:: Source material

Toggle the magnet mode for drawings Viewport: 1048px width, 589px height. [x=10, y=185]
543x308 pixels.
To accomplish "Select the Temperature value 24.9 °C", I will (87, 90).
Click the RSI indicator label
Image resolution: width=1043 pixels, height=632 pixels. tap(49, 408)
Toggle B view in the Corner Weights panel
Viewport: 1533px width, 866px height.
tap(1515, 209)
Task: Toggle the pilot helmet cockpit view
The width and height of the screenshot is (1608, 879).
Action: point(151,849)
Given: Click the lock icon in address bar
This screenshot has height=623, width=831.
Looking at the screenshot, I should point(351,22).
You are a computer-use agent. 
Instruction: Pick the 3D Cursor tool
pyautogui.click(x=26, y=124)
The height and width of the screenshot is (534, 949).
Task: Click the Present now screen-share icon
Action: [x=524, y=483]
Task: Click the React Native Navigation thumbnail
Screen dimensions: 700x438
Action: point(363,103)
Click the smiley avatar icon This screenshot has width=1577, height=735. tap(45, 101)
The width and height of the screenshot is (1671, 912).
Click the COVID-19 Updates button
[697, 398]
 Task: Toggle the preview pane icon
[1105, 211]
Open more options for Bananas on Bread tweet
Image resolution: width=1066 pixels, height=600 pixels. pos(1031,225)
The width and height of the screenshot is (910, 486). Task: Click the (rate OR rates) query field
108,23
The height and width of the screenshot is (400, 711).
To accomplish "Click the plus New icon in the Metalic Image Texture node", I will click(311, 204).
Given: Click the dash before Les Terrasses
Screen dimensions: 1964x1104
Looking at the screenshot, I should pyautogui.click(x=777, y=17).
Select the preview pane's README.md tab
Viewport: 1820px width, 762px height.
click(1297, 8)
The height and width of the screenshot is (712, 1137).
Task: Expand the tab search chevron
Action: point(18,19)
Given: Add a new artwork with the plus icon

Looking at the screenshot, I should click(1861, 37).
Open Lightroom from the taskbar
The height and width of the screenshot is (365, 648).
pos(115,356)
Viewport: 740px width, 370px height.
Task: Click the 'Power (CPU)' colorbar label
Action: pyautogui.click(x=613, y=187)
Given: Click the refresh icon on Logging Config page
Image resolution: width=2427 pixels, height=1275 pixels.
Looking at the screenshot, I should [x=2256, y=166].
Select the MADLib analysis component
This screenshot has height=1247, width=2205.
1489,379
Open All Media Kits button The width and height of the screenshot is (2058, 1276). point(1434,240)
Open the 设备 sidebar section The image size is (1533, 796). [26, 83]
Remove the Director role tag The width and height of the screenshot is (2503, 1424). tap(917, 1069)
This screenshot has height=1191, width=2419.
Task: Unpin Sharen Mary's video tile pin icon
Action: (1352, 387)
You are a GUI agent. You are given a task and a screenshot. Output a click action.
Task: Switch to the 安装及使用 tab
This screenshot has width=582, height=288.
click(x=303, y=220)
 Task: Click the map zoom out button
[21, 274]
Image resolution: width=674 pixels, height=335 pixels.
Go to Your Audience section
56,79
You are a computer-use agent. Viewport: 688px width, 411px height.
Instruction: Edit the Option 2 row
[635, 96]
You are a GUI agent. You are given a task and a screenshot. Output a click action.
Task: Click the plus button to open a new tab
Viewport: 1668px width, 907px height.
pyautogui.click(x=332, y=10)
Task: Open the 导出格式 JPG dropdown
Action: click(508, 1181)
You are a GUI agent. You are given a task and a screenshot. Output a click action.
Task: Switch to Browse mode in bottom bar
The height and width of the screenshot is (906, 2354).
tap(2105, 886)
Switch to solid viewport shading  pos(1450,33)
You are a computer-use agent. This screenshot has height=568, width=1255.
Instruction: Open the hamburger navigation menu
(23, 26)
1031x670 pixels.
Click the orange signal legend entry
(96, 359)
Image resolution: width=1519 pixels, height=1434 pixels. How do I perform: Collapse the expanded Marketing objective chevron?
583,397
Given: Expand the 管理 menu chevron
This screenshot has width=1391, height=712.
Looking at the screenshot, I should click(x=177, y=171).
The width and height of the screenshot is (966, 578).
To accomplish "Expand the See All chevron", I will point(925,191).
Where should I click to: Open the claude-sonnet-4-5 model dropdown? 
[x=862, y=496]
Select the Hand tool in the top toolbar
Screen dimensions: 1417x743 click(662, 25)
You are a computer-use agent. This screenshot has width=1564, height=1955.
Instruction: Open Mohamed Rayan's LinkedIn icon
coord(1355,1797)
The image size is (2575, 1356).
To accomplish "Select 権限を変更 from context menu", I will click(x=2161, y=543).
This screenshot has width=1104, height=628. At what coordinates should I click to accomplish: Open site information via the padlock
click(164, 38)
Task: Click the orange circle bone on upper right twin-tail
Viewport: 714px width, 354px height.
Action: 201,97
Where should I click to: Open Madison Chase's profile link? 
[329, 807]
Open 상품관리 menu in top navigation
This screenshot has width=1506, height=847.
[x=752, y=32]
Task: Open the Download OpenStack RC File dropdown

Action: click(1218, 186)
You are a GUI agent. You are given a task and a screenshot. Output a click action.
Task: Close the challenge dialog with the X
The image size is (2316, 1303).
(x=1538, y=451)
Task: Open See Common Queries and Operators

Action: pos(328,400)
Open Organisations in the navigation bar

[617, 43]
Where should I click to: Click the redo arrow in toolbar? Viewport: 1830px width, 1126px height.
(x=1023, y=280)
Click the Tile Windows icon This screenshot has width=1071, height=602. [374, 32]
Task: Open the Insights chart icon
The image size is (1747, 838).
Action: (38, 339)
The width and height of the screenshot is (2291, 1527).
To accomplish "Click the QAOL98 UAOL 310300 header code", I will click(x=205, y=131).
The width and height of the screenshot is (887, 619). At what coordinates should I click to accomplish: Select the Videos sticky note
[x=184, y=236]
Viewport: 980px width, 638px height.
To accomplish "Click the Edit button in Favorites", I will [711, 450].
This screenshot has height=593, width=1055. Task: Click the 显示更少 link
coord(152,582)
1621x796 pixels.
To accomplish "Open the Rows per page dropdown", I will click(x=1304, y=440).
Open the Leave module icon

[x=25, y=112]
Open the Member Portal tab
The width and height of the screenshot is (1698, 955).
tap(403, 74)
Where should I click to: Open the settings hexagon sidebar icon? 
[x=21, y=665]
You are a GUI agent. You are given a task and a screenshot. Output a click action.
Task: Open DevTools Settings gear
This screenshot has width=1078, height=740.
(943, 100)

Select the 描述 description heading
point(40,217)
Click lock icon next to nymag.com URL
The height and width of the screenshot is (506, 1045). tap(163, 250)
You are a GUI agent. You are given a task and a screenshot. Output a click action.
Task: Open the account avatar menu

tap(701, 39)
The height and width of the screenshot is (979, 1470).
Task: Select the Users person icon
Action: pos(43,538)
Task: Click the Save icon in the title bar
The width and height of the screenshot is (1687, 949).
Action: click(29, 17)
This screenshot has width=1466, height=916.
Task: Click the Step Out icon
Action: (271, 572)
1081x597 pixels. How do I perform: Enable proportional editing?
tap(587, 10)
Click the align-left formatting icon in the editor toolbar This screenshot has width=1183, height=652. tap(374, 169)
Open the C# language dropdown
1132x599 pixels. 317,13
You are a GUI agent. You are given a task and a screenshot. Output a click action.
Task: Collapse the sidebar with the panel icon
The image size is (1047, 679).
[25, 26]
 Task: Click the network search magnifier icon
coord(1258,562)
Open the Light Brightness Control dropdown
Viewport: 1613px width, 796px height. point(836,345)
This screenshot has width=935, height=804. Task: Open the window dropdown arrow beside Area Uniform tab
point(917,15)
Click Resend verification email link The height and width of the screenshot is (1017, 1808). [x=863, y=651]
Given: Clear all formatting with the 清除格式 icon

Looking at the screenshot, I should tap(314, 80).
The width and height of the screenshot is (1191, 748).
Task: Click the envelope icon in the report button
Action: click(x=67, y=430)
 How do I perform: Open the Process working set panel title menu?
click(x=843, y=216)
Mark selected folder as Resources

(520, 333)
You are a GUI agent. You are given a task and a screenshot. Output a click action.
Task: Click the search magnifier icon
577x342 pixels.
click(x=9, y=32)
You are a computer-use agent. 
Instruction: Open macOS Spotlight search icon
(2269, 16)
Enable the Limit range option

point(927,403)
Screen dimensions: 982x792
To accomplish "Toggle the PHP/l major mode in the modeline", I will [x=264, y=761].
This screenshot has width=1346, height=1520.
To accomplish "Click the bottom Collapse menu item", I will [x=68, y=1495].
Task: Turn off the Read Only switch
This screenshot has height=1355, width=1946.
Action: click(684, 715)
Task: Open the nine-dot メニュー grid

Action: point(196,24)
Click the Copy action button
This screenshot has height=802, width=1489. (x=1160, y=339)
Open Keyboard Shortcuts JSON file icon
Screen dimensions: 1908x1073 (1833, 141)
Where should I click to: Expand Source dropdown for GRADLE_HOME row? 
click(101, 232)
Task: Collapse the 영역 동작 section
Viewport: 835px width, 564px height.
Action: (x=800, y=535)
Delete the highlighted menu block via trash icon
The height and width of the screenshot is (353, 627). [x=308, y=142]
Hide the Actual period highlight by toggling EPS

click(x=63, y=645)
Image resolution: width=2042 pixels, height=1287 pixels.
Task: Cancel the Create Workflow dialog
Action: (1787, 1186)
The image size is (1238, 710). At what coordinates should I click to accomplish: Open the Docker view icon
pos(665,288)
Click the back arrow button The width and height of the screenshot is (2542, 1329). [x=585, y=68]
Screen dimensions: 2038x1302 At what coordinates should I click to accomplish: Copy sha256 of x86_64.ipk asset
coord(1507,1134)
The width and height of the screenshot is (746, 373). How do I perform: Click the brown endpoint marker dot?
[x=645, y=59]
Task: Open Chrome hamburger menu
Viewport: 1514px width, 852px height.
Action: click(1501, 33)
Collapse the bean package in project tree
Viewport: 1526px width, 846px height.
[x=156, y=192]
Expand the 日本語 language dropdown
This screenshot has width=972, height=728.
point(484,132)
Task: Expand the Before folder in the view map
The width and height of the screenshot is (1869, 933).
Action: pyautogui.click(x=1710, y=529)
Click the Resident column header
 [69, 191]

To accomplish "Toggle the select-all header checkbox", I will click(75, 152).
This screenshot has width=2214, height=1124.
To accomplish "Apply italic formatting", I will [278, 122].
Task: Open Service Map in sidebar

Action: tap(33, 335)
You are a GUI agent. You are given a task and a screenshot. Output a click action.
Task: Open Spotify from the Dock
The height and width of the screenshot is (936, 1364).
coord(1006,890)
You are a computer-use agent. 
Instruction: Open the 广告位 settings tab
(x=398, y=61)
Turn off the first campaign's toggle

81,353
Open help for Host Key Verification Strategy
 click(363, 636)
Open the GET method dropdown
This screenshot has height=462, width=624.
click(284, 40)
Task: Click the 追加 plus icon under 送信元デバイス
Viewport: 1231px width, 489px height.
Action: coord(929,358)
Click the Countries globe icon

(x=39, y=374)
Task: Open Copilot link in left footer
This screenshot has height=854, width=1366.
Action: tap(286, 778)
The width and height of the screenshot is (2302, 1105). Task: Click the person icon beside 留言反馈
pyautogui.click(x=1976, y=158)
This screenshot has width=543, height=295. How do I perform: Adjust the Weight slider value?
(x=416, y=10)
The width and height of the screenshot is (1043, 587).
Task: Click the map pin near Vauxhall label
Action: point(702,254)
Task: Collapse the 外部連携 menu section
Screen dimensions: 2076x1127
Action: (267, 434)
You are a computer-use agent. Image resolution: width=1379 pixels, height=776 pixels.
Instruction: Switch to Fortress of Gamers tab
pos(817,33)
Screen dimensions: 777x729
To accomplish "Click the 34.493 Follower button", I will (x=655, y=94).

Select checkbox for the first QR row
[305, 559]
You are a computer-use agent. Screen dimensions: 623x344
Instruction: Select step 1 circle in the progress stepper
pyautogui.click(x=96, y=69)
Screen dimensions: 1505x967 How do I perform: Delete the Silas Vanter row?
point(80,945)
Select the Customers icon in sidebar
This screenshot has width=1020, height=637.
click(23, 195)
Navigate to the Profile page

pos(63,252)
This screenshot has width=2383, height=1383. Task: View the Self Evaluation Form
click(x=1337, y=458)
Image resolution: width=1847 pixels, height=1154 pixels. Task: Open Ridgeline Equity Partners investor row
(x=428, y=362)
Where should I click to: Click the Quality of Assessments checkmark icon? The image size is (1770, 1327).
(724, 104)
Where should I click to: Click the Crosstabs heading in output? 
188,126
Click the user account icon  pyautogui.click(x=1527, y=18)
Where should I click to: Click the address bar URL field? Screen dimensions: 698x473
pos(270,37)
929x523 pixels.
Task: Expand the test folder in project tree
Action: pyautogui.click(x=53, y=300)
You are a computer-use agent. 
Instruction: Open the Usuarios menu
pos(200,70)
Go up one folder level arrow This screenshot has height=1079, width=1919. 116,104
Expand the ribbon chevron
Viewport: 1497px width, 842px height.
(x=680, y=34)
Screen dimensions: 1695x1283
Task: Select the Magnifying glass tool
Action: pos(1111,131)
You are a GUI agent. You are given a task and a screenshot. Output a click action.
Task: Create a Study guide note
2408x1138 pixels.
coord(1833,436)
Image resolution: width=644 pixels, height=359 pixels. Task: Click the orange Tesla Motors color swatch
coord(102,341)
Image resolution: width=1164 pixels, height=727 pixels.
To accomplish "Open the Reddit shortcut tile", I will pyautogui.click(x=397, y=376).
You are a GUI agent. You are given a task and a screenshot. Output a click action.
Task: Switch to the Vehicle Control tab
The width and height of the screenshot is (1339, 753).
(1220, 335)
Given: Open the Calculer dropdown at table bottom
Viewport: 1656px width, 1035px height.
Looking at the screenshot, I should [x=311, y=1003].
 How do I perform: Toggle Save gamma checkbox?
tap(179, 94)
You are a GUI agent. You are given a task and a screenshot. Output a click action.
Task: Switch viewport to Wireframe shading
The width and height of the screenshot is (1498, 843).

::::

- _Problem to work on_: Return, from the data above, each line in which the string "shading" appears.

- _Answer space_:
Switch to solid viewport shading  pos(1450,33)
Task: Switch viewport to Wireframe shading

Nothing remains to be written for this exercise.